* _MATERIAL PROVIDED_

┄┄┄┄┄┄┄┄┄┄

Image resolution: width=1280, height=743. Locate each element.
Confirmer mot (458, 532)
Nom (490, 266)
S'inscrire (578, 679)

┄┄┄┄┄┄┄┄┄┄

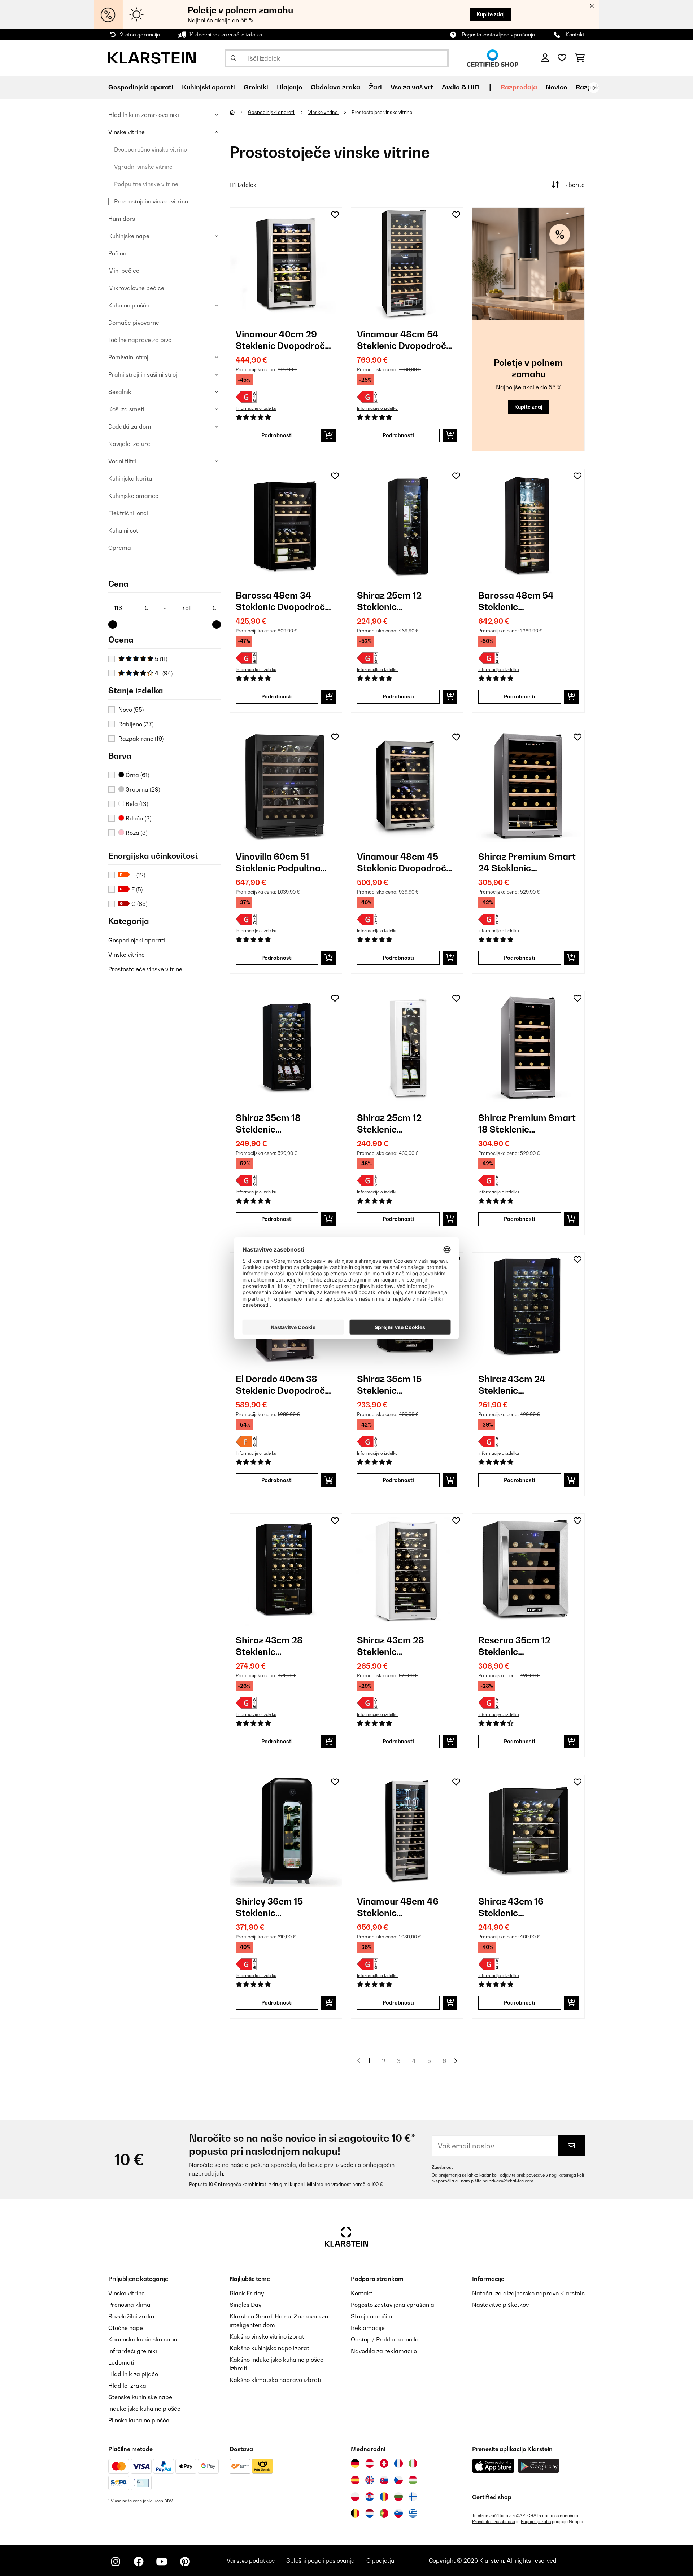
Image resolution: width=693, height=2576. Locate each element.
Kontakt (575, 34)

┄┄┄┄┄┄┄┄┄┄

* _EXERCISE DESCRIPTION_
Could you return exactly the lines above from the line with "Image resolution: width=1280, height=743." to the line with "S'inscrire (578, 679)", both included, and nothing else?

* _WRITTEN REPLY_
Image resolution: width=1280, height=743. Locate each element.
Confirmer mot (458, 532)
Nom (490, 266)
S'inscrire (578, 679)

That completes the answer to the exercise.